= South Suburban Park and Recreation District =

Park district in Colorado, United States

The South Suburban Park and Recreation District is a park and recreation district containing 41 square-miles on the southern edge of the Denver, Colorado metro area. Established in 1959, the park serves around 155,000 people in six communities and three counties: Bow Mar, Columbine Valley, Littleton, Sheridan, Centennial west of 1-25, Lone Tree west of 1-25, and unincorporated portions of Douglas County, Jefferson County and Arapahoe County.

There are over 100 parks in the district, including 61 playgrounds and athletic fields. The district includes several community recreation centers, swimming pools, ice arenas, almost 50 tennis courts and an indoor tennis center, a BMX track, a miniature golf course and batting cages. There are several public golf courses and a disc golf course. There are over 3000 acre of parkland and greenways and nearly 100 mi of trails.

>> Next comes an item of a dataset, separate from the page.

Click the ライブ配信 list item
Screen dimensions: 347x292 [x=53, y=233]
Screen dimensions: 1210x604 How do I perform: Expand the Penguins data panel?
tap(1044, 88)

Carson Nature Center in Littleton is located in South Platte Park, which includes 880 acres of open space along the South Platte River and Mary Carter Greenway Trail. Fishing is allowed in the five lakes and visitors can kayak through gentle water or rapids in the river. There is a regional trail for biking and running, and miles of natural surface trails. The Carson Nature Center museum includes live animals, exhibits about riparian ecosystems and their inhabitants, the South Platte Flood of 1965 which resulted in the construction of the Chatfield Reservoir, and wildlife in the park.

The district manages and maintains the portion of the High Line Canal Trail within its borders.